Recent observational studies and meta-analyses found lower blood loss in the LLR group 6 , 9 , 19 . In our study, we found a marginal decrease in the estimated blood loss after PSM (553.8±553.8 vs. 680.7±663 min, p=0.055). Factors that may have influenced this reduction are the development of new energy devices for liver transection, the image magnification afforded by laparoscopy, the pneumoperitoneum and the widespread use of linear staplers for controlling glissonean pedicles and large vessels 1 , 24 , 26 .

The reduction of hospital stay is a frequent outcome attributed to minimally invasive surgery 1 , 6 , 30 . Consistently, we observed a reduction of almost four days in the laparoscopic group. This finding should be interpreted as consequence of less necessity for and ICU stay, lower blood loss and lower morbidity rate 7 , 9 , 19 .

The fear of inferior oncological results in patients undergoing LLR was not demonstrated by the available studies. The main concern was that the laparoscopic two-dimensional vision, and the loss of tactile sensation could have resulted in a higher frequency of compromised margins.
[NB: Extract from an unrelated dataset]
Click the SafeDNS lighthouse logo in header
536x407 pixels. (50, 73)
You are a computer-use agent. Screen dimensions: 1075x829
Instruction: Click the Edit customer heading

However, like in our study, several authors found similar R0 resections when compared to OLR, some of them obtaining wider margins in laparoscopic group 6 , 30 .

The major limitation of this study was the observational design, which can produce unbalanced groups in their baseline characteristics. For this reason, our study was designed to minimize bias. Selection bias was reduced excluding cases in which OLR is typically employed, such as two-stage hepatectomies and hilar cholangiocarcinoma. We believe that the use of a PSM equalized the groups for the main clinical, epidemiological and surgical characteristics, which made our results reliable.

CONCLUSION

TLLR is feasible andsafe, when compared with well-matched patients submitted to OLR, TLLR is associated with shorter operative time, shorter ICU and hospital stay, as well as significant reduction in perioperative complications.

ACKNOWLEDGMENTS

Laboratory of Epidemiology and Statistics, Department of Gastroenterology, University of São Paulo Medical School

Footnotes

Financial source: none

Central Message: Total laparoscopic hepatectomies are safe and currently performed routinely by expert surgeons. They promote shorter hospital stay and better patient recovery.

Perspective: Laparoscopic liver resections have increasingly performed and well-designed studies are needed to determine their truly benefits and safety. This is the first Brazilian study to compare total laparoscopic hepatectomies with well-matched controls paired by propensity score. Our results proved the benefits of laparoscopic hepatectomies regarding shorter ICU and hospital stay, and lower perioperative complications.